What you should do:
Reproduce word for word, from the entries below, the line with "The image size is (764, 1020).", the line with "This screenshot has height=784, width=1557.", and every line between them, and nothing more.
"""
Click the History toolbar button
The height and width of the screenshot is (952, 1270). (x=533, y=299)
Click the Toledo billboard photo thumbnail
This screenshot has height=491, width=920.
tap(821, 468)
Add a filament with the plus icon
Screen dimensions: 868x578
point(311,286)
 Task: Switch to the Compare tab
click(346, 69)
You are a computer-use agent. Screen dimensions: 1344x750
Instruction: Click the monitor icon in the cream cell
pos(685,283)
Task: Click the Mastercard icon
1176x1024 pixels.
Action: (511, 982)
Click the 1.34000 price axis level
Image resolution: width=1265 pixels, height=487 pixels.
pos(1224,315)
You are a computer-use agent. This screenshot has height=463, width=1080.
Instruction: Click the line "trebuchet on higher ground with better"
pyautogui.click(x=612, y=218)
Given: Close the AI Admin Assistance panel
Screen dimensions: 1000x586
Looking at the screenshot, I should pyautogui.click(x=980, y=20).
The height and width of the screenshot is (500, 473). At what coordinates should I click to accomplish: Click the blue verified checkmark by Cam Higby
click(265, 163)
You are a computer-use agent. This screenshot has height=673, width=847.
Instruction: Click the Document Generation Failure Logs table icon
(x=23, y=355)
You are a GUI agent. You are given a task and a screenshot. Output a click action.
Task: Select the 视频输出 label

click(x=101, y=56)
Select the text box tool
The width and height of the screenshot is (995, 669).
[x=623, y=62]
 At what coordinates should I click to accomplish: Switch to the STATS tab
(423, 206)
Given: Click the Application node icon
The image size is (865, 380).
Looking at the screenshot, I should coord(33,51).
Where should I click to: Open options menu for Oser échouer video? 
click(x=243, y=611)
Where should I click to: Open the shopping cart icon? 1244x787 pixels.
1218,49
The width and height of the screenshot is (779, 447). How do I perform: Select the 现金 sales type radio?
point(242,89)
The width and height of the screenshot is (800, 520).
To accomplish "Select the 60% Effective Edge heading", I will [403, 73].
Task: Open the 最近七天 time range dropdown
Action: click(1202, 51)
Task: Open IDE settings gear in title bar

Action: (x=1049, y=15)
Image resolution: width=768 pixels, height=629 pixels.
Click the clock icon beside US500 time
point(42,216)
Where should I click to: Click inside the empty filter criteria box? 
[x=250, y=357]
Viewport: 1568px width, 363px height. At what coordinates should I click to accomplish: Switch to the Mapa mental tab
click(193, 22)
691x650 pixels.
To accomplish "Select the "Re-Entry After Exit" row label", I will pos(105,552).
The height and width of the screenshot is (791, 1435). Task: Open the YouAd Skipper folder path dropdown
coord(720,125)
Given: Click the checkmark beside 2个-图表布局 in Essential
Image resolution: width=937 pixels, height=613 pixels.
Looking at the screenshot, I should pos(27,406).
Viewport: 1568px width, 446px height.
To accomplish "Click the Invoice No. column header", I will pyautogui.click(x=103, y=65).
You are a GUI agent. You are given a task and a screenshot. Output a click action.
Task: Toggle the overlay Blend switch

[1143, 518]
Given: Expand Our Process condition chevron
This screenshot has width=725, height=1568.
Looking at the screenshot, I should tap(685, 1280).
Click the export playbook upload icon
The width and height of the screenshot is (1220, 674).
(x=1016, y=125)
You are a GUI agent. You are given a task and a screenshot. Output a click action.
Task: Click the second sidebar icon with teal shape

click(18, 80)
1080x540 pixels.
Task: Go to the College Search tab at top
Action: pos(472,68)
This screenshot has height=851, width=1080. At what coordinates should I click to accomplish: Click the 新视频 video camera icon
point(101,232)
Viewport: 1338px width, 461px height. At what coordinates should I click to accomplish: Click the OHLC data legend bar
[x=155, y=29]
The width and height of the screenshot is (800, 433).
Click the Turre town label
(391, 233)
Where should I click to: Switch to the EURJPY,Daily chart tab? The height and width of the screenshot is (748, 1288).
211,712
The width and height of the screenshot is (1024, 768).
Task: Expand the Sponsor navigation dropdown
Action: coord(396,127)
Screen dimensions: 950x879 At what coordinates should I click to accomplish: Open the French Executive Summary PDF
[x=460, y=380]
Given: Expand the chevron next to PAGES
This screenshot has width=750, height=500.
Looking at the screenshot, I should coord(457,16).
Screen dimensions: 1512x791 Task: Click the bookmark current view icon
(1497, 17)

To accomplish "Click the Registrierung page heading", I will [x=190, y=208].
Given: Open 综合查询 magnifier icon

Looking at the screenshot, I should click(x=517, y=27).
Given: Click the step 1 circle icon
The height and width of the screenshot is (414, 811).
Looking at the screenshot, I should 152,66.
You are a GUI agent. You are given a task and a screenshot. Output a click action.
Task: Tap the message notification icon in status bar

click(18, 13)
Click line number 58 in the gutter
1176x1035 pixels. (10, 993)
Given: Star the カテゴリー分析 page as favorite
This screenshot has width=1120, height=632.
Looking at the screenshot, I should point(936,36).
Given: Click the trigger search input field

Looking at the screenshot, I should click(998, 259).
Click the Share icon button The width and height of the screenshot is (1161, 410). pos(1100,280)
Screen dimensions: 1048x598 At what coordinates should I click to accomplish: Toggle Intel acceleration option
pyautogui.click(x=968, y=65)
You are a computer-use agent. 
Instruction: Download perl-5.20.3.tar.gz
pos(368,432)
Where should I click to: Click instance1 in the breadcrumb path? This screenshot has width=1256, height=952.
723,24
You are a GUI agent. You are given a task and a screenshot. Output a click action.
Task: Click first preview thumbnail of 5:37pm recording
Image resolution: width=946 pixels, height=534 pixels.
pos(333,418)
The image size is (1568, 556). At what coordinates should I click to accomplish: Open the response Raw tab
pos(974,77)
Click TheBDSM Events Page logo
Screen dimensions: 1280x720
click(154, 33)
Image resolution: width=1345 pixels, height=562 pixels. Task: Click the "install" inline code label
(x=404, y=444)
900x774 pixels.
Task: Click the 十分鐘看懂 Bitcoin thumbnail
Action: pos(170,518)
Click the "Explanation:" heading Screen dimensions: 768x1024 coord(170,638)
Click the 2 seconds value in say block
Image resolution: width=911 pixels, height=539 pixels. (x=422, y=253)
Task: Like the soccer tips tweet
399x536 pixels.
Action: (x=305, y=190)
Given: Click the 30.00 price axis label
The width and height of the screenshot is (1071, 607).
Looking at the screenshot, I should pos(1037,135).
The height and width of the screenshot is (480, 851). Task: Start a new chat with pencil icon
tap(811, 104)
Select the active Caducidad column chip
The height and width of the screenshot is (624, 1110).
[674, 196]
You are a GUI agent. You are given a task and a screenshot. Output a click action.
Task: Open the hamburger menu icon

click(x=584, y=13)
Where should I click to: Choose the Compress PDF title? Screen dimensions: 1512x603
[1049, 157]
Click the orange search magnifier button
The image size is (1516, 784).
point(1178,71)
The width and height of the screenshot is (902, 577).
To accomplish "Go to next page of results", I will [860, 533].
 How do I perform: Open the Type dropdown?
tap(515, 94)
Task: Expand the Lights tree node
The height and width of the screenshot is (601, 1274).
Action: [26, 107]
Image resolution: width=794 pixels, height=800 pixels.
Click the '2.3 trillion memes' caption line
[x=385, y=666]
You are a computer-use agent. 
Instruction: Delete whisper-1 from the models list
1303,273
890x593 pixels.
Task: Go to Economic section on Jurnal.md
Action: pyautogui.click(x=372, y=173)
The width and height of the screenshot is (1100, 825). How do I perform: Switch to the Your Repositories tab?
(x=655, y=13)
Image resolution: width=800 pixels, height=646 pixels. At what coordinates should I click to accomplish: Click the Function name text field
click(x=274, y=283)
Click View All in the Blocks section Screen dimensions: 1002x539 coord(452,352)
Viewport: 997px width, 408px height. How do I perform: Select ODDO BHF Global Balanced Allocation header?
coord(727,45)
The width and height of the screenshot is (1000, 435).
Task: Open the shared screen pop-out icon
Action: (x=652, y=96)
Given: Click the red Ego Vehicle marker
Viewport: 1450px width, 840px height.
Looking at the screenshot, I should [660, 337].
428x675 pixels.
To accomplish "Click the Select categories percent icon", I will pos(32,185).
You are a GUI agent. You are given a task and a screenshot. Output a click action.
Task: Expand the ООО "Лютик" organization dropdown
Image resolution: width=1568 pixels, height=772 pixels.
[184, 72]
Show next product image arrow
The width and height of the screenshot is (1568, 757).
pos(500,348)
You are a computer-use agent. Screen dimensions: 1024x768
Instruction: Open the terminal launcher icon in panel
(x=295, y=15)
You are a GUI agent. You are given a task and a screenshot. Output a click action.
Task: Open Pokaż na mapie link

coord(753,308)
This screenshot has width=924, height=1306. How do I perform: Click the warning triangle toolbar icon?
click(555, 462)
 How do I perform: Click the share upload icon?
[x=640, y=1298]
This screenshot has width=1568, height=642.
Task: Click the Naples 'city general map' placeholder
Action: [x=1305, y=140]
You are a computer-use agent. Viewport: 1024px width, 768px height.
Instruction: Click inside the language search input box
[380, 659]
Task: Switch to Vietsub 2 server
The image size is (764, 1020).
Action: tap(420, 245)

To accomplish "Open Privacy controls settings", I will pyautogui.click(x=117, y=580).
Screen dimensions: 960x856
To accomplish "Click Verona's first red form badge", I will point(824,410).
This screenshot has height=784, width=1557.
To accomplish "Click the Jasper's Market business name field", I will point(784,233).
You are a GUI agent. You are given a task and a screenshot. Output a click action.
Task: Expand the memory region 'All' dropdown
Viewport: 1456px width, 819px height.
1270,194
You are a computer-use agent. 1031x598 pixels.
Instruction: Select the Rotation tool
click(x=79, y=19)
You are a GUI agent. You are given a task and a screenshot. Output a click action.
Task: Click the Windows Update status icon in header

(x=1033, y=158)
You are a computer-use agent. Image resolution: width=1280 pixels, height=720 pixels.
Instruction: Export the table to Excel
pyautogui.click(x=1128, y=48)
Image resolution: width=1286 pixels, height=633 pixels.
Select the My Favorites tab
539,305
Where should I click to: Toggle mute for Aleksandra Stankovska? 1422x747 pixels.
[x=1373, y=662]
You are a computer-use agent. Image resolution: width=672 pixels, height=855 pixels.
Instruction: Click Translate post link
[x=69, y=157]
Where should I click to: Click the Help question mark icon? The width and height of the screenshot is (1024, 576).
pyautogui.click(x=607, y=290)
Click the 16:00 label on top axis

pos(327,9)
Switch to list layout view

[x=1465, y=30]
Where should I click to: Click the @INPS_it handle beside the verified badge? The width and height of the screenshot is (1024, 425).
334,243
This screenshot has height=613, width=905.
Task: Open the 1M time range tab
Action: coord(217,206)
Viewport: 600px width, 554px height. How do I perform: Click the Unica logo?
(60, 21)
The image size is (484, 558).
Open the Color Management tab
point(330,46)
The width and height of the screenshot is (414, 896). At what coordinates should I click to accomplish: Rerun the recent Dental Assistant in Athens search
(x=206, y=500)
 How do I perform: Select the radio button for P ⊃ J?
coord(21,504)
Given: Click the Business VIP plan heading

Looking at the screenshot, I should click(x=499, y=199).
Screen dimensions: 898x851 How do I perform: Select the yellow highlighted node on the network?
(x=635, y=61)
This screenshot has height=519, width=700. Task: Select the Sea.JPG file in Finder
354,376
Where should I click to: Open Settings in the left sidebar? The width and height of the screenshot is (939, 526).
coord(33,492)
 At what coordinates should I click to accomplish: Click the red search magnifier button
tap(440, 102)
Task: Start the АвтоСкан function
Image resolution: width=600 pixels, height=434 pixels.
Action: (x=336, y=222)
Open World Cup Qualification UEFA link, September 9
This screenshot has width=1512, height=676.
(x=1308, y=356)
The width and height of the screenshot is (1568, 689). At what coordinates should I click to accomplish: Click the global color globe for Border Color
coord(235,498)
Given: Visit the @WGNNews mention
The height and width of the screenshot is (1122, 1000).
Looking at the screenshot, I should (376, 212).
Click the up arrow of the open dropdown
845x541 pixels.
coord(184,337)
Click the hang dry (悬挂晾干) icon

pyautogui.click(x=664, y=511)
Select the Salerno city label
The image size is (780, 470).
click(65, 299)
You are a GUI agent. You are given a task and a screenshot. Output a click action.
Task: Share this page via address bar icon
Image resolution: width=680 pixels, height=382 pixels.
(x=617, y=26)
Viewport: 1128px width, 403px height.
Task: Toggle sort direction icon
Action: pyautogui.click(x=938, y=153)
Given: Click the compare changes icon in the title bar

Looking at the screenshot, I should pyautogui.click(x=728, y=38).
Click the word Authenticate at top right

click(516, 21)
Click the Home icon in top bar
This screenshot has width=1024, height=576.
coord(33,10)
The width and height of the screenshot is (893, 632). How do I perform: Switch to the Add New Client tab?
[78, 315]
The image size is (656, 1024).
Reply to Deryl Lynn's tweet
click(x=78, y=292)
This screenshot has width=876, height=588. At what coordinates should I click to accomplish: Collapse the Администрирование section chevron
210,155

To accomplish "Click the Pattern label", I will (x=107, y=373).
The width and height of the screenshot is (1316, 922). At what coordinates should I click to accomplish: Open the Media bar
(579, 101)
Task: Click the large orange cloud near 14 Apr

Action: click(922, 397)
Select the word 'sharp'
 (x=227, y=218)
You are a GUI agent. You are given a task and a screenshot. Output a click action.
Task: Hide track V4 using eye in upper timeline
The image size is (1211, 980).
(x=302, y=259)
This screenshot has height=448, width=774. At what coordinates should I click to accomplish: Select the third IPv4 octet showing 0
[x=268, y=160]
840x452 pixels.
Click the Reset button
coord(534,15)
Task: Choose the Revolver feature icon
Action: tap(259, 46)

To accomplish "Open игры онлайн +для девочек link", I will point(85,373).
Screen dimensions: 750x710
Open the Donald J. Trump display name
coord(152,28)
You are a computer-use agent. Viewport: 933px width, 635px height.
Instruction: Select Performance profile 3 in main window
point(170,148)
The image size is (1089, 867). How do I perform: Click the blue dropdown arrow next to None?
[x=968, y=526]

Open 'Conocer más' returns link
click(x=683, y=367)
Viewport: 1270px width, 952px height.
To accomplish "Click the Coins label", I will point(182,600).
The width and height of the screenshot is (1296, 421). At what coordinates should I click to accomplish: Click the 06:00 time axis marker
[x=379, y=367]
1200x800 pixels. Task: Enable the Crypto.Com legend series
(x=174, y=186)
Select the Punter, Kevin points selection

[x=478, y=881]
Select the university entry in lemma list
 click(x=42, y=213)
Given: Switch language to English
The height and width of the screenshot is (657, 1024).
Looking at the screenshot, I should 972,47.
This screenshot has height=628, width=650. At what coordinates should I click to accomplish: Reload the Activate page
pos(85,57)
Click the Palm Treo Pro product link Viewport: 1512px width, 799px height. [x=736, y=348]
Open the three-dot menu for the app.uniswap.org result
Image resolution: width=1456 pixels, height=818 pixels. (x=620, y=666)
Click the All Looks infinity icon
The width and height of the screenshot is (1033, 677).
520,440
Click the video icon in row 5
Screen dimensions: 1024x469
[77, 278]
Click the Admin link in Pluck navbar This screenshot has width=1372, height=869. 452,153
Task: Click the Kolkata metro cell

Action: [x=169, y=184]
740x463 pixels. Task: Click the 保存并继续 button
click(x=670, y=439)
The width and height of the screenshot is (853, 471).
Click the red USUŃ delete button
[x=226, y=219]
"""
Response to the exercise:
The image size is (764, 1020).
Action: tap(420, 245)

To accomplish "Open Privacy controls settings", I will pyautogui.click(x=117, y=580).
Screen dimensions: 960x856
To accomplish "Click Verona's first red form badge", I will point(824,410).
This screenshot has height=784, width=1557.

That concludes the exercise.